Natural 'breakdown' of chemicals may guard against lung damage in 9/11 first responders
The presence of chemicals made as the body breaks down fats, proteins, and carbohydrates can predict whether Sept. 11, 2001 first responders exposed to toxic dust at the World Trade Center site subsequently develop lung disease, a new study finds.
The researchers from NYU School of Medicine say their experiments are the first to suggest which compounds may have prevented disease in firefighters and emergency workers at the disaster site. Specifically, their study linked 30 such chemicals—called metabolites—to increased protection against obstructive airway disease (OAD), which blocks air from flowing out of the lungs. While those protected had low levels of the metabolites, they had greater amounts than first responders who developed OAD since 9/11.
Based on these metabolic predictors, researchers are hopeful that drugs, dietary changes, and regular exercise can protect other people exposed to toxic particles created by fire and smoke. The protective chemicals in the current study include protein-building amino acids and omega-3 fatty acids, which are readily obtainable, say the study authors, from diets rich in fish and olive oil (e.g., Mediterranean diet).
The latest results follow previous work, published last year by the same team, which identified more than two dozen other metabolites that occurred at lower levels in firefighters who did not develop lung disease (and are not protective).

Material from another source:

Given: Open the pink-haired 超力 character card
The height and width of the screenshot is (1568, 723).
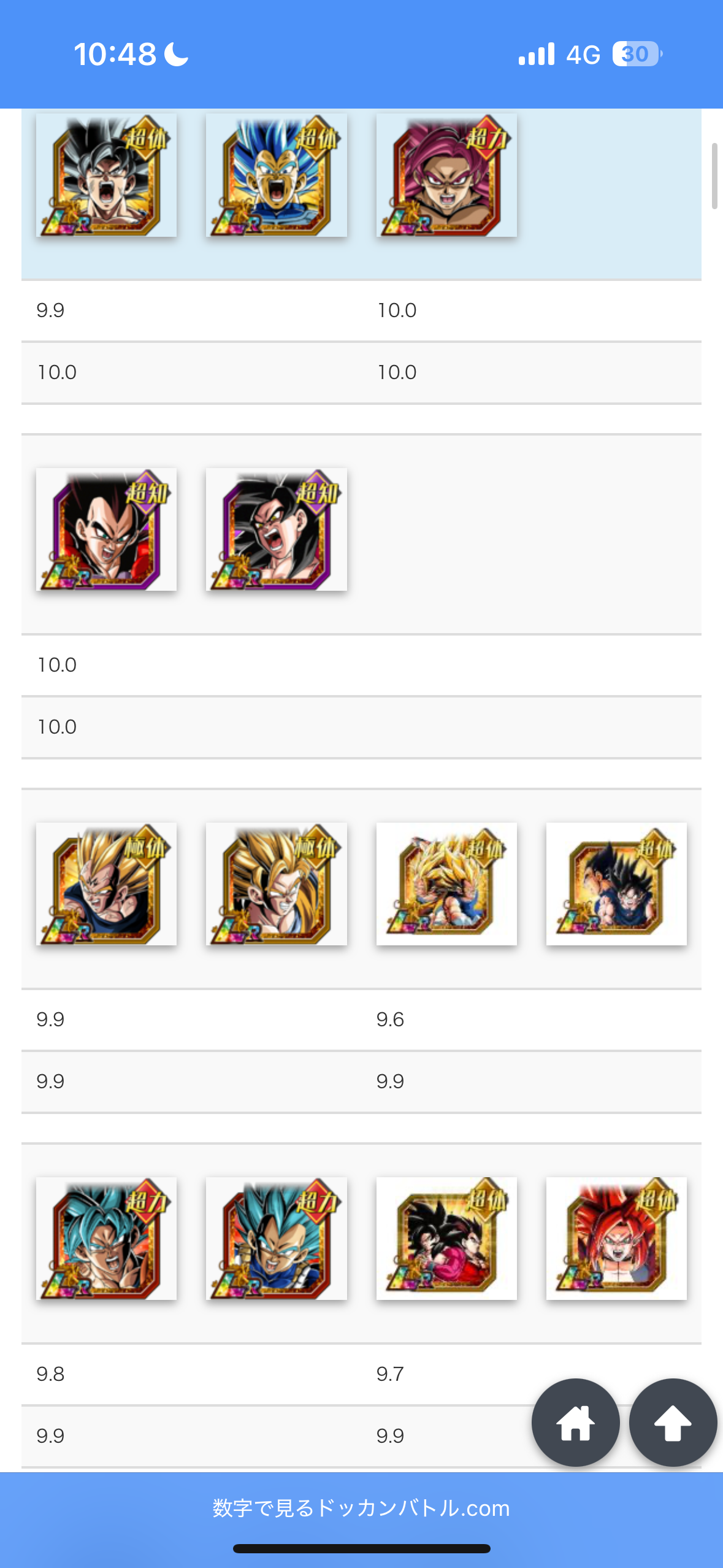Looking at the screenshot, I should coord(446,175).
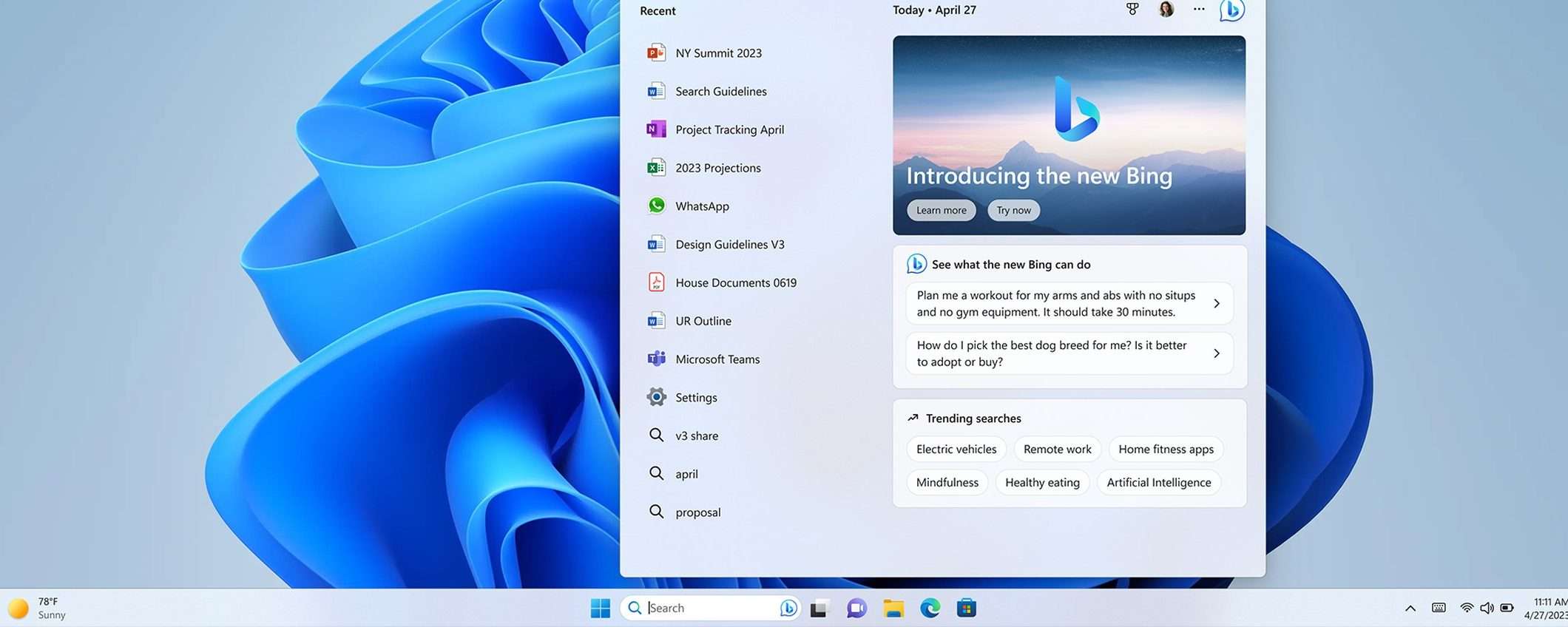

"Our new work shows that some metabolites may actually protect first responders from losing their lung function," says study senior investigator Anna Nolan, MD, an associate professor in the Department of Medicine at NYU Langone Health. "By combining the results of our studies to date, we are closer to predicting who gets lung damage. This, in turn, offers unique opportunities for better diagnosis and prevention of obstructive airway disease moving forward," adds Nolan.
For the new study, publishing online Sept. 3 in the journal Scientific Reports, researchers analyzed blood samples from 14,000 9/11 first responders (firefighters and EMS workers) who due to health regulations had their lung function tested before the disaster, after, and every year since. From among 594 common metabolites found in the human body, researchers then identified those most closely tied to first responders who showed no signs of OAD.
Among the study's key findings, researchers found that the presence of specific metabolites was predictive of disease with 93.3 percent accuracy. Nolan says she hopes to develop a blood test that can be used to screen disaster victims and first responders after toxic exposure, identifying people at least and at greatest risk of developing lung disease. Test populations could include those living in the vicinity of forest fires or chemical explosions. Early identification of those at highest risk could lead to better treatments designed to reduce or minimize lung damage.
The latest findings also build on the team's other research, also publishing this month in the journal Chest, which shows that having a cluster of heart disease risk factors, known as metabolic syndrome, also predicts long-term development of lung dysfunction among 9/11 first responders. These heart disease factors include high cholesterol, high levels of body fat around the waist, high blood fat (triglycerides) levels, high blood sugar, and high blood pressure.
Results showed that having three of the five factors of metabolic syndrome led to as much as a 56 percent increase in loss of lung function that prevents first responders from continuing to work.
"The livelihood of first responders is dependent on their health," says study lead investigator George Crowley. "It is incredibly important for physicians to analyze the presence or absence of certain metabolites in these patients' blood soon after a disaster and use the results to help treat them, keeping them fulfilled in their jobs and their lives," says Crowley.
Researchers next plan to look at vascular injury among the World Trade Center first responders to determine if it is an early sign of broader heart problems.